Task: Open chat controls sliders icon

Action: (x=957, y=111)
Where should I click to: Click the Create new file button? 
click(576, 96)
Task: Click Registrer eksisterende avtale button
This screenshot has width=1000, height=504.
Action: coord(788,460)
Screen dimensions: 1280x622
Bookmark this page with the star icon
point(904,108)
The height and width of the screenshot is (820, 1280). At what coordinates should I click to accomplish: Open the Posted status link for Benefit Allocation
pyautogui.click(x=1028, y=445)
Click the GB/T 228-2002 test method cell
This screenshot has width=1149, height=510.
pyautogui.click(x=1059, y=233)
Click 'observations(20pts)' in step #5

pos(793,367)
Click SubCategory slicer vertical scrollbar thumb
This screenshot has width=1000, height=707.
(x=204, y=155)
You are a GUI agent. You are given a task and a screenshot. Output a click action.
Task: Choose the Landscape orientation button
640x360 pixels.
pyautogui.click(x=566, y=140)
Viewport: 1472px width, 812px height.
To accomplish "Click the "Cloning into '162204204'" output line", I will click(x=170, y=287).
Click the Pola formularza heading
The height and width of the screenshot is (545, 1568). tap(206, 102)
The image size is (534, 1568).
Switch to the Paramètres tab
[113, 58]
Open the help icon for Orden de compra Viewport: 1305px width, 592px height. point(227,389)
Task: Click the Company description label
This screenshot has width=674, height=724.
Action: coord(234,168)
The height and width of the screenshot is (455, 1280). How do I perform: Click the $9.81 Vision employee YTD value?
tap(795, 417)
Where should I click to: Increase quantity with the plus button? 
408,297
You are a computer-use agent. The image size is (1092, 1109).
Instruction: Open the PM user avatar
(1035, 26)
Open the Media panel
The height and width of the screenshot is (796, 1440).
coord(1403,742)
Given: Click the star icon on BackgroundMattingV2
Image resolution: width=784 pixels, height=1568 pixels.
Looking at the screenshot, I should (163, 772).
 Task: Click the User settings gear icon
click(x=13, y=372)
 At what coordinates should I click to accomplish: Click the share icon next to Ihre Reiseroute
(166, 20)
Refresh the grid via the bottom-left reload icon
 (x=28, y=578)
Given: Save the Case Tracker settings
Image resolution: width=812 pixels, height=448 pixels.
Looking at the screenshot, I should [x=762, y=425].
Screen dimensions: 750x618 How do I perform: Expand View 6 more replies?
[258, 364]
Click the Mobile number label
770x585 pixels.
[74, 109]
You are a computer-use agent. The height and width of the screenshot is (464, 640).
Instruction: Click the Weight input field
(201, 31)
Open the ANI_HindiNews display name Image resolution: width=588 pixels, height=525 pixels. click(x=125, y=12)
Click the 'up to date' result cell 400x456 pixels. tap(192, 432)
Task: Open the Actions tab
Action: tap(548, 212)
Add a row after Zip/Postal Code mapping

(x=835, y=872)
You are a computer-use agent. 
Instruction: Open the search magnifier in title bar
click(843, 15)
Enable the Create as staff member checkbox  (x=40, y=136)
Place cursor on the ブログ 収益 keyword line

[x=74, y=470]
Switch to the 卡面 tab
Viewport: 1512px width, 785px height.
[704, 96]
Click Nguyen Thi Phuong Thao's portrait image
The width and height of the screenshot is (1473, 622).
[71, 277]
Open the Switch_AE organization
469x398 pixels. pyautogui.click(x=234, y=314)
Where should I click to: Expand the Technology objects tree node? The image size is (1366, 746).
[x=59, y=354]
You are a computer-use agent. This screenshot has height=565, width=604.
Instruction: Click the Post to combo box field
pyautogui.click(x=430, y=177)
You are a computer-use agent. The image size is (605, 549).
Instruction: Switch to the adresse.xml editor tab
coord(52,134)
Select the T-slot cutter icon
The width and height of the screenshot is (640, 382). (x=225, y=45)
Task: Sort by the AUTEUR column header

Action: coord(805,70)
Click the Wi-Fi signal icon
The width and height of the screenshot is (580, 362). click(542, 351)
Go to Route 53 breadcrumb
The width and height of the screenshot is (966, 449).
────────────────────────────────────────
Extract every line above exactly as it stands.

Task: Open chat controls sliders icon

Action: (x=957, y=111)
Where should I click to: Click the Create new file button? 
click(576, 96)
Task: Click Registrer eksisterende avtale button
This screenshot has width=1000, height=504.
Action: coord(788,460)
Screen dimensions: 1280x622
Bookmark this page with the star icon
point(904,108)
The height and width of the screenshot is (820, 1280). At what coordinates should I click to accomplish: Open the Posted status link for Benefit Allocation
pyautogui.click(x=1028, y=445)
Click the GB/T 228-2002 test method cell
This screenshot has width=1149, height=510.
pyautogui.click(x=1059, y=233)
Click 'observations(20pts)' in step #5

pos(793,367)
Click SubCategory slicer vertical scrollbar thumb
This screenshot has width=1000, height=707.
(x=204, y=155)
You are a GUI agent. You are given a task and a screenshot. Output a click action.
Task: Choose the Landscape orientation button
640x360 pixels.
pyautogui.click(x=566, y=140)
Viewport: 1472px width, 812px height.
To accomplish "Click the "Cloning into '162204204'" output line", I will click(x=170, y=287).
Click the Pola formularza heading
The height and width of the screenshot is (545, 1568). tap(206, 102)
The image size is (534, 1568).
Switch to the Paramètres tab
[113, 58]
Open the help icon for Orden de compra Viewport: 1305px width, 592px height. point(227,389)
Task: Click the Company description label
This screenshot has width=674, height=724.
Action: coord(234,168)
The height and width of the screenshot is (455, 1280). How do I perform: Click the $9.81 Vision employee YTD value?
tap(795, 417)
Where should I click to: Increase quantity with the plus button? 
408,297
You are a computer-use agent. The image size is (1092, 1109).
Instruction: Open the PM user avatar
(1035, 26)
Open the Media panel
The height and width of the screenshot is (796, 1440).
coord(1403,742)
Given: Click the star icon on BackgroundMattingV2
Image resolution: width=784 pixels, height=1568 pixels.
Looking at the screenshot, I should (163, 772).
 Task: Click the User settings gear icon
click(x=13, y=372)
 At what coordinates should I click to accomplish: Click the share icon next to Ihre Reiseroute
(166, 20)
Refresh the grid via the bottom-left reload icon
 (x=28, y=578)
Given: Save the Case Tracker settings
Image resolution: width=812 pixels, height=448 pixels.
Looking at the screenshot, I should [x=762, y=425].
Screen dimensions: 750x618 How do I perform: Expand View 6 more replies?
[258, 364]
Click the Mobile number label
770x585 pixels.
[74, 109]
You are a computer-use agent. The height and width of the screenshot is (464, 640).
Instruction: Click the Weight input field
(201, 31)
Open the ANI_HindiNews display name Image resolution: width=588 pixels, height=525 pixels. click(x=125, y=12)
Click the 'up to date' result cell 400x456 pixels. tap(192, 432)
Task: Open the Actions tab
Action: tap(548, 212)
Add a row after Zip/Postal Code mapping

(x=835, y=872)
You are a computer-use agent. 
Instruction: Open the search magnifier in title bar
click(843, 15)
Enable the Create as staff member checkbox  (x=40, y=136)
Place cursor on the ブログ 収益 keyword line

[x=74, y=470]
Switch to the 卡面 tab
Viewport: 1512px width, 785px height.
[704, 96]
Click Nguyen Thi Phuong Thao's portrait image
The width and height of the screenshot is (1473, 622).
[71, 277]
Open the Switch_AE organization
469x398 pixels. pyautogui.click(x=234, y=314)
Where should I click to: Expand the Technology objects tree node? The image size is (1366, 746).
[x=59, y=354]
You are a computer-use agent. This screenshot has height=565, width=604.
Instruction: Click the Post to combo box field
pyautogui.click(x=430, y=177)
You are a computer-use agent. The image size is (605, 549).
Instruction: Switch to the adresse.xml editor tab
coord(52,134)
Select the T-slot cutter icon
The width and height of the screenshot is (640, 382). (x=225, y=45)
Task: Sort by the AUTEUR column header

Action: coord(805,70)
Click the Wi-Fi signal icon
The width and height of the screenshot is (580, 362). click(542, 351)
Go to Route 53 breadcrumb
The width and height of the screenshot is (966, 449).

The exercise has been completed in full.